FRUIT and vegetable distributors Fyffes has surprised the market with a warning that half year profits may be lower than expected.
Addressing shareholders yesterday, Fyffes chairman, Mr Neil McCann, stated that while business had improved over the past couple of weeks, currency factors and lower prices across its product range were likely to drag half year profits down.
"Business has been flatter than expected in the early months of 1997 and half year trading may be slightly less than at that time last year," he told shareholders.
"Current trading has improved and while it is too early to predict the outcome for the full year, we are hopeful of better trading in the second half," he said.
His comments surprised the market, prompting analysts to revise their year end forecasts for the group.
Most had been predicting that pre tax profits would rise from £48.5 million to more than £51 million in 1997.
These forecasts are now being downgraded however, with analysts suggesting pre tax profits could be lower than last year, forecasting end of year results of between £47 million and just under £50 million in 1997.
The shares traded down in Dublin and London following the chairman's comments.
Fyffes closed at 100p yesterday, down 6p on the day, with the market expecting the shares to come under further pressure later this week.
After the meeting, Fyffes deputy chairman, Mr Carl McCann, stressed that the announcement was a cautionary note rather than a profits warning.
"What we're seeing at the moment is a flatter first half and it is possible that profits may be a bit behind last year," he said.
He said currency factors were affecting the company in a number of ways.

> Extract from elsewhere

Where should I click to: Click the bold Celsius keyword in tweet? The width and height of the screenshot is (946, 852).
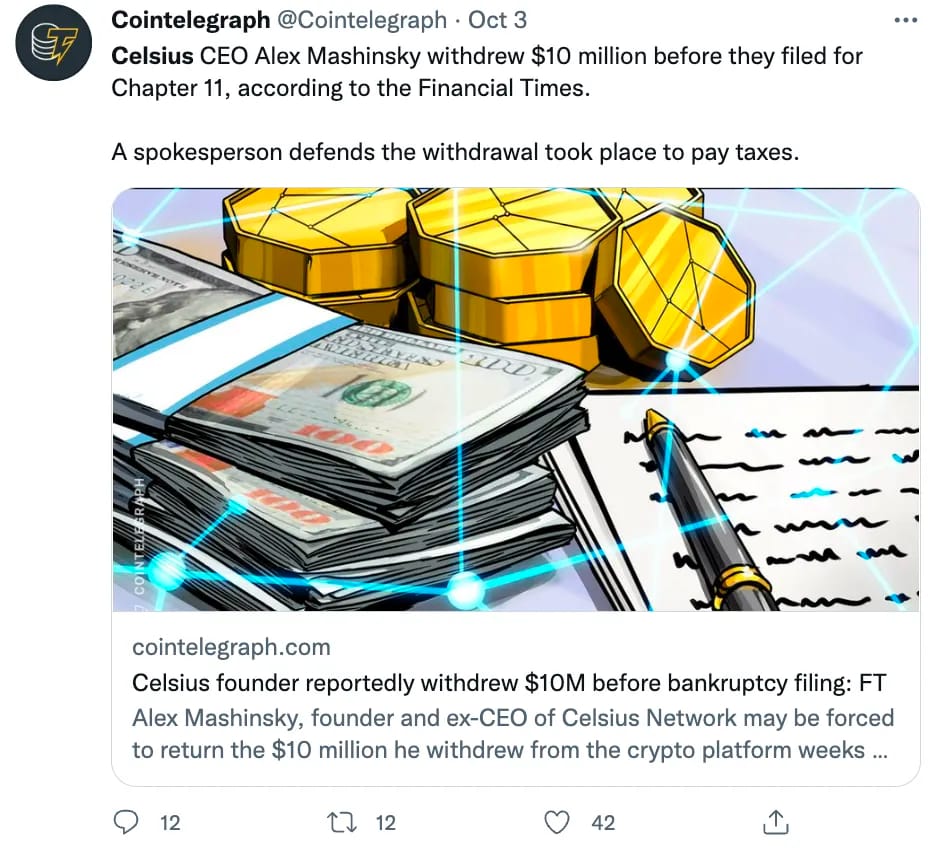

First, the strength of the pound against key European currencies was reducing its earnings in these markets when translated back into the Irish currency.
A strong US dollar has also translated into higher costs for the group, which purchases its bananas in dollars.
Fyffes is also facing price deflation across the board with prices down on average by around 10 per cent, according to Mr McCann.
"But it's a six month issue and hopefully it will remain a six month issue" he added.
The weaker half year performance will, however, affect the full fiscal year, with the second six months traditionally the most important period for the group.
Over the past couple of years, though, the second half has proved difficult and analysts believe this pattern could be repeated again in the later part of 1997.
The market is awaiting a report from the World Trade Organisation due next month which is expected to be highly critical of the banana regime.
Some analysts suggest that it could trigger reforms within the banana industry, advocating greater liberalisation of prices.
The chairman, however, told shareholders that whatever the report contains, the group was unlikely to see any adverse reaction.
Last year, Fyffes reported a 15 per cent increase in pre tax profits to £48.5 million, in what proved to be a difficult year for the banana industry.
A first time contribution from Geest and a strong performance from the non banana fresh produce business boosted profits. The group is carrying considerable cash reserves, with a cash pile of up to £70 million.
Mr Carl McCann has hinted that it may use some of these funds to buy back some of its shares. It is also holding discussions with a number of parties in Europe on possible acquisition opportunities.
However, Mr McCann said that no imminent deals were likely.